╭─ Document passage

An ancient pain resurfaced when I attended Sunday service at Washington National Cathedral. It is not my parish church, I am an infrequent visitor, and I had forgotten that they celebrate the liturgy with a men and boys choir in the old tradition. As a small child, no more than 7 or 8 years old, I was musically gifted but with only an average voice. Good enough to be in a choir, not good enough to be a soloist. The best children’s choir in town, however, was a boys’ choir. They gave the best concerts, had the coolest gowns, sang with orchestras, and had all the pomp that flows from long tradition. There was a mixed children’s choir to which I belonged, but it did not have all the trappings of the other. It was my first encounter as a young child that I had been born in to a boys’ world and there were to be many injustices to come. I cried at the time; and at Washington National Cathedral, those tears returned. The preacher Peter Gomes repeated a message I had heard from him times before. The wealthy should feed the poor and clothe the naked. The knowledgeable, he said, do not know all and cannot imagine the plight of others. And so, although the dinner speaker may be a little dull, and the food may be indifferent, I will go to my board dinner next week because I am nearly the only woman fellow. Ironic, indeed, to be called a fellow. A young student or colleague just getting started, may need to see that I am there, at the head table, with the directors, chatting with the chairman.

Friday, October 30, 2009

On the 32

Route 32 comes to my neighborhood from Capitol Hill, not far from the Supreme Court and the Library of Congress. It stops right in front of the National Archives where the Declaration of Independence is on display. In morning rush, it’s mostly full of working stiffs, the D.C. version of the office lades and office men. Salary men and salary women are on the metro. But, there is the lady in the black knit suit – the the St. John-kind, not the sweatsuit kind. With big gold jewelry and a rollie briefcase packed with something. Without seeing inside, it might be full of papers, but if it were full of peanut butter crackers, we would be none the wiser. We treat her like it is full of papers. There are mothers with small children, little girls with tight braids and beads, still half asleep, curled on the seat. There are high school students who have shed their sheltering parents, knowing, loudly, calling out teach other at the bus stop. "Getting pregnant is serious, I always use a condom. I like that bag of hers I wonder where she got it." Further down on the 32. Later in the morning, it becomes transport for the halt and the lame. The buses kneel like elephants, giving the elderly and others an easier climb up. Seats fold up and wheelchairs click into place. Walkers and their wielders have enough space to rotate around. Drivers wait until everyone is settled, seated, comfortable; they answer questions, give people the benefit of the doubt, the route’s got to be run anyway and it’s the public’s bus; Yodas of the city street, cab drivers seem like scalpers by comparison. We pass the President at the White House, glide by the World Bank which really isn’t a bank, and then slip into shopping Nirvana, the boutiques and small alleyways of Georgetown, and on to the prestige department stores of Chevy Chase. From the 32 you can take it all in – judiciary, legislature, to executive; business card to credit card; global to micro-local.

╰─

**Given problem 1:** In the blog excerpt, who was the preacher at Washington National Cathedral?

╭─ Supplied records

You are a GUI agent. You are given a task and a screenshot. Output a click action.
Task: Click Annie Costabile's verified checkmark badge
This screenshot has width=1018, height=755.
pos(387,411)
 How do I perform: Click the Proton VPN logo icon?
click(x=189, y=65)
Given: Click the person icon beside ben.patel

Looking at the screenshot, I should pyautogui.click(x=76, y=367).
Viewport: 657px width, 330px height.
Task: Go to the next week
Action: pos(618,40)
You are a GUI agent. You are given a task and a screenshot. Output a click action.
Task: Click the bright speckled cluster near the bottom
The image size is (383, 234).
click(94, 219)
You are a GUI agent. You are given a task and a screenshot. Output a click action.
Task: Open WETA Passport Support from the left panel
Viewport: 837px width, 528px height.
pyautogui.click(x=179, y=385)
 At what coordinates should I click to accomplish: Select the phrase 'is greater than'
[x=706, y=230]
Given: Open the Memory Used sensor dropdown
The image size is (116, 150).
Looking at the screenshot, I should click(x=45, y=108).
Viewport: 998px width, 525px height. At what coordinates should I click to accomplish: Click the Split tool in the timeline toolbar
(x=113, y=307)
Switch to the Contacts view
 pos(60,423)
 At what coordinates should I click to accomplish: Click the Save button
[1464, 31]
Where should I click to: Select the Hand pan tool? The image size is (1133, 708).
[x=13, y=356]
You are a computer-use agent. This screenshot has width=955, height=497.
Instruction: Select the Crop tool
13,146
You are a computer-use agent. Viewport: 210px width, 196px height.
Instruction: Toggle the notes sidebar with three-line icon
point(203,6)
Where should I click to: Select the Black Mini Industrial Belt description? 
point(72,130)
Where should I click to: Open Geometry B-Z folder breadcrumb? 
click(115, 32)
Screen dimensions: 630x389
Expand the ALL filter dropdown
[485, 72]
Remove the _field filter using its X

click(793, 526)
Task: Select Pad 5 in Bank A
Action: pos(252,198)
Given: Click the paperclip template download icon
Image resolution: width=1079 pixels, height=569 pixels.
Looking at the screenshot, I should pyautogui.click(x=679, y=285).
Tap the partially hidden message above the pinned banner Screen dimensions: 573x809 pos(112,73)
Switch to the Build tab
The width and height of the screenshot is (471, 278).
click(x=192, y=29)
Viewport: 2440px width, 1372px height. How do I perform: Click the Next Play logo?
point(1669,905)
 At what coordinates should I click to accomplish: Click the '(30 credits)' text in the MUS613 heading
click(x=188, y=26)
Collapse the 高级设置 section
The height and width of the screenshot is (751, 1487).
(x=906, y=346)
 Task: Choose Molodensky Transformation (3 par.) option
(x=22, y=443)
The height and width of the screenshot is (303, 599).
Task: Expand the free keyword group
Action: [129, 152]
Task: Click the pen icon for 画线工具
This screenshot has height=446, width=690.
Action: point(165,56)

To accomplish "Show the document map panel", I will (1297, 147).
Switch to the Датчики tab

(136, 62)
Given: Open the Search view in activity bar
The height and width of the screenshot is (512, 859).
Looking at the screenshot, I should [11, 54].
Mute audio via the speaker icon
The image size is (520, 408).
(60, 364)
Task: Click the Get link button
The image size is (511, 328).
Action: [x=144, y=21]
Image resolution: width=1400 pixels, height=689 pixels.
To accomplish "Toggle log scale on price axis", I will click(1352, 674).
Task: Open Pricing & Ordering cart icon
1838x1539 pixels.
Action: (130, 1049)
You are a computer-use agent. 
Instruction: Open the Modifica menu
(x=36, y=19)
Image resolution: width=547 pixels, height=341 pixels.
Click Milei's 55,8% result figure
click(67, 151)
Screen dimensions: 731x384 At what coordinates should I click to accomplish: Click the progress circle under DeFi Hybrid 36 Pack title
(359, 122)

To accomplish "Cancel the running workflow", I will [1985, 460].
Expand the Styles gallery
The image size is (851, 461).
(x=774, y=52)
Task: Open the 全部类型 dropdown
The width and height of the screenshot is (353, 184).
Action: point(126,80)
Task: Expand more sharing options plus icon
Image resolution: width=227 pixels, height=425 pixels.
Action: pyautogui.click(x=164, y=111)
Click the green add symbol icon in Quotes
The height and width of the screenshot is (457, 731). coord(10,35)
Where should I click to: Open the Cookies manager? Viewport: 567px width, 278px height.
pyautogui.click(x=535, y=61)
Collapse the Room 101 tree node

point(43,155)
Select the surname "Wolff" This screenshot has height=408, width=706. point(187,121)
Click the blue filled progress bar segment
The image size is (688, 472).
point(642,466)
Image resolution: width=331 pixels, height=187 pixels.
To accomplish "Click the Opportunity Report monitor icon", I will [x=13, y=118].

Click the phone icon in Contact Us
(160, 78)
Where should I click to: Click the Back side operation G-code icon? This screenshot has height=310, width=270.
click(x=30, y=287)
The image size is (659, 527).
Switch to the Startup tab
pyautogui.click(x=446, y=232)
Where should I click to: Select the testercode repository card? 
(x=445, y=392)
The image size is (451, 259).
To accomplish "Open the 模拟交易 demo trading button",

╰─

**Given problem 2:** Arrange the stretch of the entries from the line containing "Viewport: 2440px width, 1372px" through the line containing "Action: point(126,80)" as a numbered list, leaving out blank lines.

**Right answer 1:** Peter Gomes

**Right answer 2:**
1. Viewport: 2440px width, 1372px height. How do I perform: Click the Next Play logo?
2. point(1669,905)
3.  At what coordinates should I click to accomplish: Click the '(30 credits)' text in the MUS613 heading
4. click(x=188, y=26)
5. Collapse the 高级设置 section
6. The height and width of the screenshot is (751, 1487).
7. (x=906, y=346)
8.  Task: Choose Molodensky Transformation (3 par.) option
9. (x=22, y=443)
10. The height and width of the screenshot is (303, 599).
11. Task: Expand the free keyword group
12. Action: [129, 152]
13. Task: Click the pen icon for 画线工具
14. This screenshot has height=446, width=690.
15. Action: point(165,56)
16. To accomplish "Show the document map panel", I will (1297, 147).
17. Switch to the Датчики tab
18. (136, 62)
19. Given: Open the Search view in activity bar
20. The height and width of the screenshot is (512, 859).
21. Looking at the screenshot, I should [11, 54].
22. Mute audio via the speaker icon
23. The image size is (520, 408).
24. (60, 364)
25. Task: Click the Get link button
26. The image size is (511, 328).
27. Action: [x=144, y=21]
28. Image resolution: width=1400 pixels, height=689 pixels.
29. To accomplish "Toggle log scale on price axis", I will click(1352, 674).
30. Task: Open Pricing & Ordering cart icon
31. 1838x1539 pixels.
32. Action: (130, 1049)
33. You are a computer-use agent. 
34. Instruction: Open the Modifica menu
35. (x=36, y=19)
36. Image resolution: width=547 pixels, height=341 pixels.
37. Click Milei's 55,8% result figure
38. click(67, 151)
39. Screen dimensions: 731x384 At what coordinates should I click to accomplish: Click the progress circle under DeFi Hybrid 36 Pack title
40. (359, 122)
41. To accomplish "Cancel the running workflow", I will [1985, 460].
42. Expand the Styles gallery
43. The image size is (851, 461).
44. (x=774, y=52)
45. Task: Open the 全部类型 dropdown
46. The width and height of the screenshot is (353, 184).
47. Action: point(126,80)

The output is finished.